In 17 casi, quasi uno su quattro, sono stati utilizzati oggetti contundenti, dalle spranghe ai coltelli. “Questo ci dimostra che c’è stato un cambiamento qualitativo nelle modalità degli attacchi fascisti e razzisti, poiché sempre più frequentemente vengono utilizzati coltelli e altre armi e l’obiettivo è spesso la morte della vittima. Viceversa, in passato si verificavano più che altro episodi di sopraffazione, pestaggi o insulti e provocazioni orali”, dice Takis Ghiannòpulos, che con Ghiorgos Liguriotis ha curato l’edizione dell’Annuario, commentando al giornale “I Efimerida ton Sindaktòn” le loro conclusioni sull’analisi degli elementi raccolti.
Cinque gli attacchi agli spazi sociali e altri cinque a case dove vivevano migranti, mentre un attacco su quattro, cioè in 18 casi, era contro un Greco. “Le irruzioni organizzate in aumento, i tentativi di incendio doloso di case di migranti o di centri di raccolta e organizzazione e gli attacchi agli stessi Greci hanno dimostrato, come sosteniamo da tempo, che i fascisti iniziano con i più indifesi e comodi capri espiatori del sistema, i migranti, ma il loro scopo finale è colpire il movimento e la Sinistra”, osservano i nostri interlocutori.

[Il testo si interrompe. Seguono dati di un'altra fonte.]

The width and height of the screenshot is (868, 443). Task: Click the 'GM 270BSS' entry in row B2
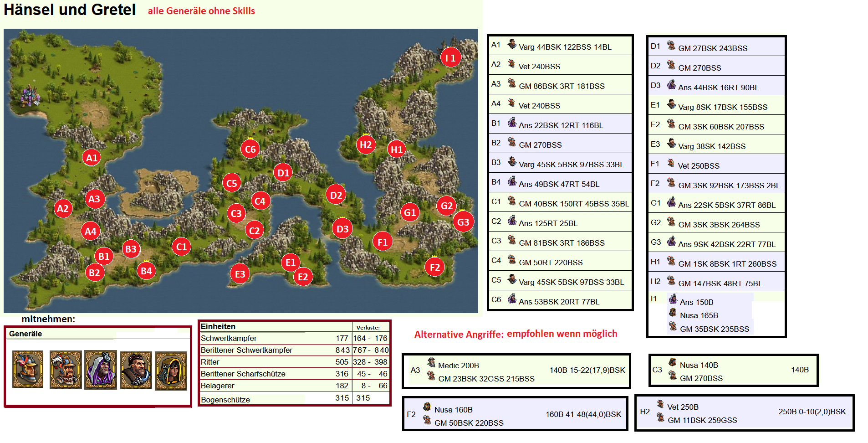tap(540, 145)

Non mancano casi in cui hanno partecipato agli attacchi non solo poliziotti, eloquenti a questo proposito le denunce dei turisti, ma anche studenti e… datori di lavoro, come nel caso del maltrattamento del lavoratore egiziano di un forno di Salamina trovato incatenato a un albero. Ci sono inoltre denunce di furti di denaro subiti dalle vittime degli attacchi e un caso in cui a rimanere vittima di questi episodi è stato un parlamentare di SYRIZA.
I dati sono stati raccolti dai media e da denunce firmate, anche se non tutto ciò che è accaduto in Grecia può essere registrato, “sia perché le vittime hanno avuto paura di fare una denuncia pubblica sia perché lo reputano inutile”, viene sottolineato nell’edizione, che contiene anche un inserto sugli 80 anni dall’ascesa al potere di Hitler in Germania nel 1933 e sull’ iniziativa “Cittadinanza per tutti i bambini” (i particolari su Antinazizone.blogspot.gr).

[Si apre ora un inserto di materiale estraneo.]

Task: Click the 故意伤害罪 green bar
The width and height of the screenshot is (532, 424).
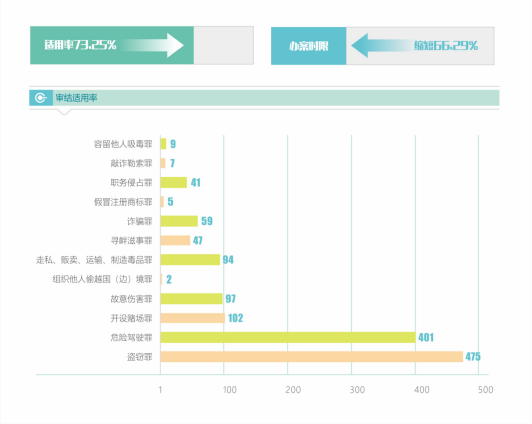Action: [191, 299]
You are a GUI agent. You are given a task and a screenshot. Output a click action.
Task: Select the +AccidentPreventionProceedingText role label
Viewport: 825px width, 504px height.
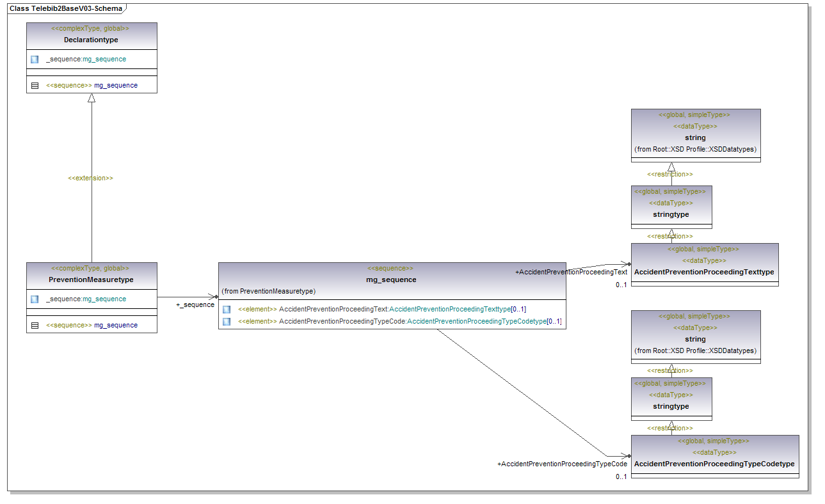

Ma non bisogna vedere tutto nero: “La nascita di decine di comitati antifascisti e di iniziative in molti quartieri dei centri cittadini e nella maggior parte delle città è uno dei dati più incoraggianti sul periodo che viviamo. E non stiamo parlando delle formazioni o organizzazioni della Sinistra già esistenti o degli spazi antagonisti, ma di iniziative che prima dell’estate si contavano sulle dita di una mano e ora sono più di 60”, precisano i nostri interlocutori.

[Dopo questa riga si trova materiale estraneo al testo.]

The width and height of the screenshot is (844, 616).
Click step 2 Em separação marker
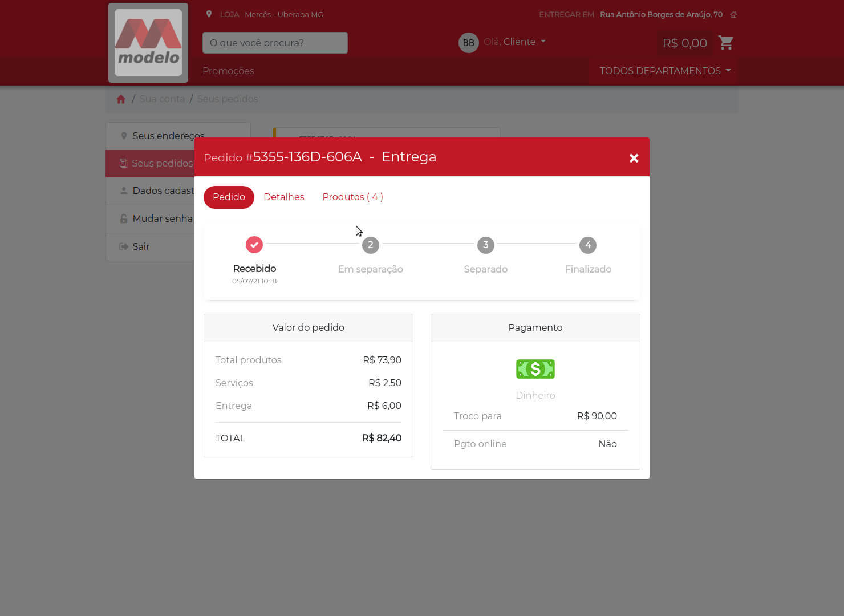370,245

D’altronde anche Antinazi Zone è nato proprio da uno di questi comitati, il 28 ottobre 2012. “Abbiamo scelto simbolicamente questa data che segna il NO del popolo al fascismo, prima di Mussolini e poi di Hitler. Abbiamo voluto contribuire all’informazione, al coordinamento e alle azioni dei comitati antifascisti”, spiegano.